▸ Problem to work on
The lines to reproduce run from the one containing "Screen dimensions: 476x500" through the final line of the entries; write them out exactly and add nothing.

[Data to process]

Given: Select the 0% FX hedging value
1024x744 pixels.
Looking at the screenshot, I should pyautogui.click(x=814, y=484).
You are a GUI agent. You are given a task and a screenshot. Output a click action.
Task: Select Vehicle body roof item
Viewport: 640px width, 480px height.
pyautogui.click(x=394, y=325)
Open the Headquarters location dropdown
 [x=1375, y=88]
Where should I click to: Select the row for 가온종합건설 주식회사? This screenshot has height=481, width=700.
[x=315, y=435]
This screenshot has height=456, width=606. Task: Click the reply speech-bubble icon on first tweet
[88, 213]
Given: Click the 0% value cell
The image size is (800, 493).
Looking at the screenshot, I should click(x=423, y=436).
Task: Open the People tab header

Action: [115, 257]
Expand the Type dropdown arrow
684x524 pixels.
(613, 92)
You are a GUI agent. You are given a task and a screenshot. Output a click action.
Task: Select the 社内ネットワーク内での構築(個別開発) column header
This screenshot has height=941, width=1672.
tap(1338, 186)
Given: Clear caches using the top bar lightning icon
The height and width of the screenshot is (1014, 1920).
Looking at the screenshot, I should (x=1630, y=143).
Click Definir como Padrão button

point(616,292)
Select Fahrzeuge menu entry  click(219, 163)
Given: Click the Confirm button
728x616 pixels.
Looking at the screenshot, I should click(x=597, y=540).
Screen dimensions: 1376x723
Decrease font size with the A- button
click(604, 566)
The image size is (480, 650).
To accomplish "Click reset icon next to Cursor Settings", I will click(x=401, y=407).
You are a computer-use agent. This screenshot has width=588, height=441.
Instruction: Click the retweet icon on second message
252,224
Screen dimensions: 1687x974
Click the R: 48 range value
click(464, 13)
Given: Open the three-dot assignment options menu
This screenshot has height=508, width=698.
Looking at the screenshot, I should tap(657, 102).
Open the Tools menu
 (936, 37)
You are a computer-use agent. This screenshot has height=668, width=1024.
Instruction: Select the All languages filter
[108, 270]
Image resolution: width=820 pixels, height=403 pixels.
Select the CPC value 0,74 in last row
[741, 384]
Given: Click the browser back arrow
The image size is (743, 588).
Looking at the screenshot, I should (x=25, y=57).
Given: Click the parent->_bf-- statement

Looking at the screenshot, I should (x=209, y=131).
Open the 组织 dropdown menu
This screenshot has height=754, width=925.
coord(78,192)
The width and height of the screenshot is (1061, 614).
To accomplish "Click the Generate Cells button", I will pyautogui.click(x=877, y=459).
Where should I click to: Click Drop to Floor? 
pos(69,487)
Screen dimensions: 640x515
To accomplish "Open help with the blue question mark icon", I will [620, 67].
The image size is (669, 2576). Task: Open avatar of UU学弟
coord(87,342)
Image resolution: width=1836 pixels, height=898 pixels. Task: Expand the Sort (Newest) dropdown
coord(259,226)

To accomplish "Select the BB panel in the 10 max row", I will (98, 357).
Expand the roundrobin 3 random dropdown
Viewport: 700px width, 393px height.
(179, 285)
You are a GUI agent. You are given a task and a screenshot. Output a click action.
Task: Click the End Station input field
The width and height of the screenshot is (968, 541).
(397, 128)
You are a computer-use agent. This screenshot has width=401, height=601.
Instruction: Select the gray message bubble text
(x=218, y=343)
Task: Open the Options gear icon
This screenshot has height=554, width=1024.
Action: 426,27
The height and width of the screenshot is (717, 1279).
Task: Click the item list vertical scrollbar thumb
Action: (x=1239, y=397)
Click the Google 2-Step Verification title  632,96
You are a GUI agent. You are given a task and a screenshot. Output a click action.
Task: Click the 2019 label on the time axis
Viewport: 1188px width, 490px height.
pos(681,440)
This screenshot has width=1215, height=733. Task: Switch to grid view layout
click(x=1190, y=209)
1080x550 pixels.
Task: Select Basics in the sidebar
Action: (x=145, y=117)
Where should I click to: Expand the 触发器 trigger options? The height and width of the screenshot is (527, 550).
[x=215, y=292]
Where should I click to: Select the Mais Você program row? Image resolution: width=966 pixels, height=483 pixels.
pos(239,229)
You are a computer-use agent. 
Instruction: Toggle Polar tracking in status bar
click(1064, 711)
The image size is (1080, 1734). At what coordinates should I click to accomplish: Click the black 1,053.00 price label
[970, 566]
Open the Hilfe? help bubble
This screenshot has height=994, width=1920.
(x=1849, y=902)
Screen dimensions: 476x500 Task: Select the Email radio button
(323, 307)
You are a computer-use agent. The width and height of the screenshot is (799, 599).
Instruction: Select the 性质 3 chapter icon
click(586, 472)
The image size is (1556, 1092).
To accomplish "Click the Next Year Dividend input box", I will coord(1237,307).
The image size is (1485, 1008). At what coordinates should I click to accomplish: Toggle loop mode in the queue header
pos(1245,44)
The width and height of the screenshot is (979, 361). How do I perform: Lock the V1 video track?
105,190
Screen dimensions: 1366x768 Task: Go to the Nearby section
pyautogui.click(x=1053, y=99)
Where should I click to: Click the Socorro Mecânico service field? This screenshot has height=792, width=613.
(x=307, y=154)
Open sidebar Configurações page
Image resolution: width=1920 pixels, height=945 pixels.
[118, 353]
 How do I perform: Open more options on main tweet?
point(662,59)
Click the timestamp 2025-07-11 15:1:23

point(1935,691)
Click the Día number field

[/Data to process]

▸ Exercise result
Screen dimensions: 476x500 Task: Select the Email radio button
(323, 307)
You are a computer-use agent. The width and height of the screenshot is (799, 599).
Instruction: Select the 性质 3 chapter icon
click(586, 472)
The image size is (1556, 1092).
To accomplish "Click the Next Year Dividend input box", I will coord(1237,307).
The image size is (1485, 1008). At what coordinates should I click to accomplish: Toggle loop mode in the queue header
pos(1245,44)
The width and height of the screenshot is (979, 361). How do I perform: Lock the V1 video track?
105,190
Screen dimensions: 1366x768 Task: Go to the Nearby section
pyautogui.click(x=1053, y=99)
Where should I click to: Click the Socorro Mecânico service field? This screenshot has height=792, width=613.
(x=307, y=154)
Open sidebar Configurações page
Image resolution: width=1920 pixels, height=945 pixels.
[118, 353]
 How do I perform: Open more options on main tweet?
point(662,59)
Click the timestamp 2025-07-11 15:1:23

point(1935,691)
Click the Día number field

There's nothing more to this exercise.